What to do – Reproduce the material below line for line, without changing a single character.

Data for processing –
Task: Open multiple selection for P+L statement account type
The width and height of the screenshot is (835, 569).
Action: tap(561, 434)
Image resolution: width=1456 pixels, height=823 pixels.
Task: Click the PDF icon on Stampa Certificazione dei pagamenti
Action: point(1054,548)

Exercise response –
Task: Open multiple selection for P+L statement account type
The width and height of the screenshot is (835, 569).
Action: tap(561, 434)
Image resolution: width=1456 pixels, height=823 pixels.
Task: Click the PDF icon on Stampa Certificazione dei pagamenti
Action: point(1054,548)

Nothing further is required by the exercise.